We first gather the data to supply to our model:
possible_observations = ['normal', 'healthy', 'dizzy']
possible_states = ['healthy', 'fever']
sequences = [
['normal', 'cold', 'dizzy','normal','normal'],
['normal', 'cold', 'normal','dizzy','normal'],
['dizzy', 'dizzy', 'dizzy','cold','normal'],
['dizzy', 'dizzy', 'normal','normal','normal'],
['cold', 'cold', 'dizzy','normal','normal'],
['normal', 'dizzy', 'dizzy','normal','cold'], #start new here
['normal', 'cold', 'dizzy', 'dizzy','normal','normal'],
['dizzy', 'cold', 'dizzy', 'normal','normal','normal'],
['dizzy', 'cold', 'dizzy', 'normal','normal','normal'],
['normal', 'cold', 'dizzy', 'dizzy','cold','normal'],
['dizzy', 'dizzy', 'dizzy', 'dizzy', 'cold', 'cold'],
['cold', 'cold', 'cold', 'normal', 'dizzy', 'normal'],
['dizzy', 'normal', 'cold', 'cold', 'dizzy', 'dizzy']
]
There are two initial distributions to choose from, either uniform
or random
. This selection applies to model parameters A, B, pi. In our case we will initialize with a random distribution:
from SimpleHOHMM import HiddenMarkovModelBuilder as Builder
builder = Builder()
hmm = builder.build_unsupervised(
single_states=possible_states,
all_obs=possible_observations,
distribution="random",
highest_order=2
)
We can view the initial model parameters, train our model using Baum-Welch EM, then again view our parameters to see how they have been modified:
hmm.display_parameters()
hmm.learn(sequences, k_smoothing=0.001)
hmm.display_parameters()
Results may be inconsistent due to the random initial distributions. You can play with different k_smoothing values, delta values, and sequence selection. Of course, train on prior examples where possible.
API Reference¶
TODO: detailed reference guide to using the API
Implementation References¶
[1] L. R. Rabiner, “A tutorial on hidden Markov models and selected applications in speech recognition,” in Proceedings of the IEEE, vol. 77, no. 2, pp. 257-286, Feb 1989. doi: 10.1109/5.18626 URL: http://ieeexplore.ieee.org/stamp/stamp.jsp?tp=&arnumber=18626&isnumber=698
[2] Daniel Jurafsky & James H. Martin. (2016). Speech and Language Processing. Draft of August 7, 2017. URL: https://web.stanford.edu/~jurafsky/slp3/
[3] Du Preez, J.A., Efficient high-order hidden Markov modelling. PhD Dissertation, University of Stellenbosch, South Africa, 1998. URL: http://www.ussigbase.org/downloads/jadp_phd.pdf
License¶
The MIT License (MIT)
Copyright (c) 2017 Jacob Krantz
Permission is hereby granted, free of charge, to any person obtaining a copy of this software and associated documentation files (the “Software”), to deal in the Software without restriction, including without limitation the rights to use, copy, modify, merge, publish, distribute, sublicense, and/or sell copies of the Software, and to permit persons to whom the Software is furnished to do so, subject to the following conditions:
The above copyright notice and this permission notice shall be included in all copies or substantial portions of the Software.
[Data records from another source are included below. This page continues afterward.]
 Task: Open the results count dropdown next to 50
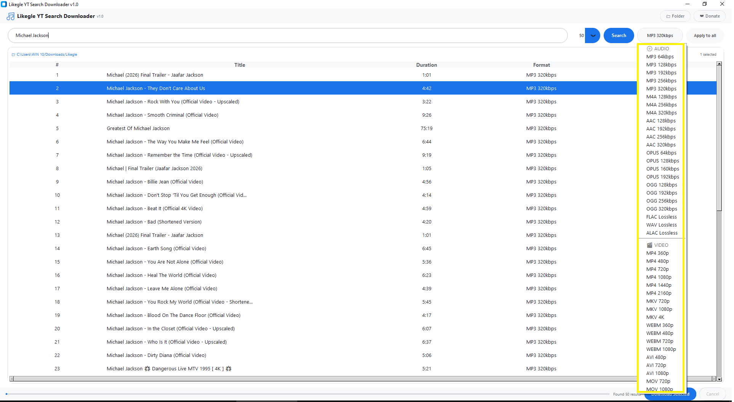coord(593,35)
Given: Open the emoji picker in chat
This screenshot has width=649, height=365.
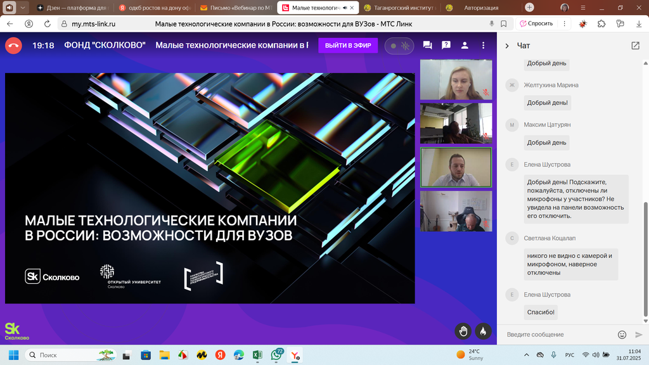Looking at the screenshot, I should pos(622,335).
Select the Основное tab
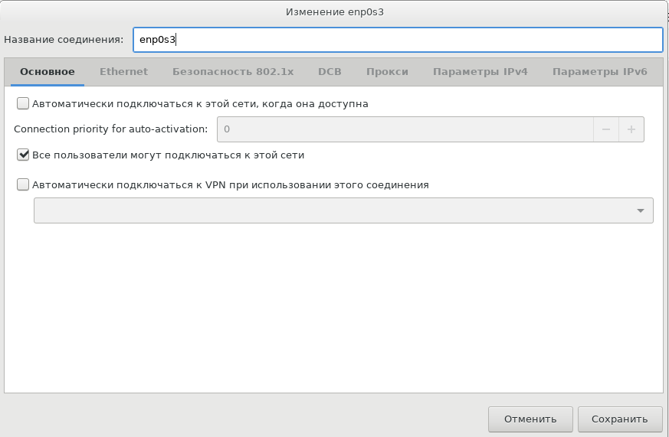The height and width of the screenshot is (437, 669). coord(48,72)
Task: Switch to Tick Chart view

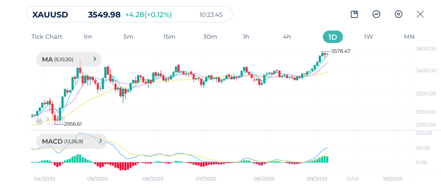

THE SOFTWARE IS PROVIDED “AS IS”, WITHOUT WARRANTY OF ANY KIND, EXPRESS OR IMPLIED, INCLUDING BUT NOT LIMITED TO THE WARRANTIES OF MERCHANTABILITY, FITNESS FOR A PARTICULAR PURPOSE AND NONINFRINGEMENT. IN NO EVENT SHALL THE AUTHORS OR COPYRIGHT HOLDERS BE LIABLE FOR ANY CLAIM, DAMAGES OR OTHER LIABILITY, WHETHER IN AN ACTION OF CONTRACT, TORT OR OTHERWISE, ARISING FROM, OUT OF OR IN CONNECTION WITH THE SOFTWARE OR THE USE OR OTHER DEALINGS IN THE SOFTWARE.